◆ **What you need to do**
In the material below, the required lines run from the one containing "You are a computer-use agent. The" through the one containing "You are a computer-use agent. 907x461 pixels.". Copy those lines exactly, ends included, and nothing else.

◆ **Records shown**

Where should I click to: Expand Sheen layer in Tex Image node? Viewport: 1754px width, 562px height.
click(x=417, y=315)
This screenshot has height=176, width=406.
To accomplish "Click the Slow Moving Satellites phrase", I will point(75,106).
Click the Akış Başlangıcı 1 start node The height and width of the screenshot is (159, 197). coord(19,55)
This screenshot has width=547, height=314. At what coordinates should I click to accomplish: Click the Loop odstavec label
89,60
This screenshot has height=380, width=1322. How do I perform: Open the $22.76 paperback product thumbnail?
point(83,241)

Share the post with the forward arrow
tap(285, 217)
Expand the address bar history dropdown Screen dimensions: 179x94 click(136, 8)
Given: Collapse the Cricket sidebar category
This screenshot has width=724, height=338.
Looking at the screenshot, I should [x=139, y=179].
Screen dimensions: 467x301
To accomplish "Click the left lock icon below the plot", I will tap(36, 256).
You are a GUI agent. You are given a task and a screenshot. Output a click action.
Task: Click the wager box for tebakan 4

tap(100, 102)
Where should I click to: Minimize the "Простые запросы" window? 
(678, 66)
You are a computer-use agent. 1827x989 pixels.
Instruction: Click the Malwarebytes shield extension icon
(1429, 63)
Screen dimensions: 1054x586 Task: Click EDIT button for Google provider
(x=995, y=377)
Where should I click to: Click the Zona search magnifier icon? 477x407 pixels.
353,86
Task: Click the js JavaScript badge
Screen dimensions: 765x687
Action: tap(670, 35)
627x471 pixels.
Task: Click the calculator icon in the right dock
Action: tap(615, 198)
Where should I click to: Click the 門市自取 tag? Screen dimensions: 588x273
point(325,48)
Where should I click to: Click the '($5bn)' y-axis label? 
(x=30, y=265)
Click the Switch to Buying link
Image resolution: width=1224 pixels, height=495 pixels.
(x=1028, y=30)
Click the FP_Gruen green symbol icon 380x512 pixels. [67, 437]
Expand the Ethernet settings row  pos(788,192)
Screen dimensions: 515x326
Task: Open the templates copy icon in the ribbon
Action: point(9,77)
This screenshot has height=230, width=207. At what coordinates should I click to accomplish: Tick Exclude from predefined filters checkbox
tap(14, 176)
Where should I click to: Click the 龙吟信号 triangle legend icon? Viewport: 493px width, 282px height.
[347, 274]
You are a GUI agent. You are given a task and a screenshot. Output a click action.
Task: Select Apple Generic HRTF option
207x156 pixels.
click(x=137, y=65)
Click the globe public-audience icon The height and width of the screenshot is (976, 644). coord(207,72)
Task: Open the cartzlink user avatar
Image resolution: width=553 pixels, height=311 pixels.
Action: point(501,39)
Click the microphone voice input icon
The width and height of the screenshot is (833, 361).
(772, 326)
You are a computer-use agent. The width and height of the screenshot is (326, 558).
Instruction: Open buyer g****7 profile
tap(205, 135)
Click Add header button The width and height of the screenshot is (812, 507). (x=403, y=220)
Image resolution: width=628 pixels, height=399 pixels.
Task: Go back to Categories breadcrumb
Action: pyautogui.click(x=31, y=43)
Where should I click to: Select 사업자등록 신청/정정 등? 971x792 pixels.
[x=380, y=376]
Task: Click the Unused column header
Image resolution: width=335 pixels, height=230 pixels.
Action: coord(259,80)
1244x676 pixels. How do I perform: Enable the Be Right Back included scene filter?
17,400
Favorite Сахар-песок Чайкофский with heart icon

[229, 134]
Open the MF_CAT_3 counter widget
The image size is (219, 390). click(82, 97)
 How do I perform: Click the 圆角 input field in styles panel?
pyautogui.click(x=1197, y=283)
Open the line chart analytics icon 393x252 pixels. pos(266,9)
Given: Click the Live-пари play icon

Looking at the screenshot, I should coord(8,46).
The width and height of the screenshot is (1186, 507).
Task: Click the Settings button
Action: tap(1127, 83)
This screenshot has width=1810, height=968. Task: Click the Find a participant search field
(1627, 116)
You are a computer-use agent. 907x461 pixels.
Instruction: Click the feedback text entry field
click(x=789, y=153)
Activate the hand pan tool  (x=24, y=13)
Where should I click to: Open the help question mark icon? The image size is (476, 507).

◆ **Output for this task**
You are a computer-use agent. The width and height of the screenshot is (326, 558).
Instruction: Open buyer g****7 profile
tap(205, 135)
Click Add header button The width and height of the screenshot is (812, 507). (x=403, y=220)
Image resolution: width=628 pixels, height=399 pixels.
Task: Go back to Categories breadcrumb
Action: pyautogui.click(x=31, y=43)
Where should I click to: Select 사업자등록 신청/정정 등? 971x792 pixels.
[x=380, y=376]
Task: Click the Unused column header
Image resolution: width=335 pixels, height=230 pixels.
Action: coord(259,80)
1244x676 pixels. How do I perform: Enable the Be Right Back included scene filter?
17,400
Favorite Сахар-песок Чайкофский with heart icon

[229, 134]
Open the MF_CAT_3 counter widget
The image size is (219, 390). click(82, 97)
 How do I perform: Click the 圆角 input field in styles panel?
pyautogui.click(x=1197, y=283)
Open the line chart analytics icon 393x252 pixels. pos(266,9)
Given: Click the Live-пари play icon

Looking at the screenshot, I should coord(8,46).
The width and height of the screenshot is (1186, 507).
Task: Click the Settings button
Action: tap(1127, 83)
This screenshot has width=1810, height=968. Task: Click the Find a participant search field
(1627, 116)
You are a computer-use agent. 907x461 pixels.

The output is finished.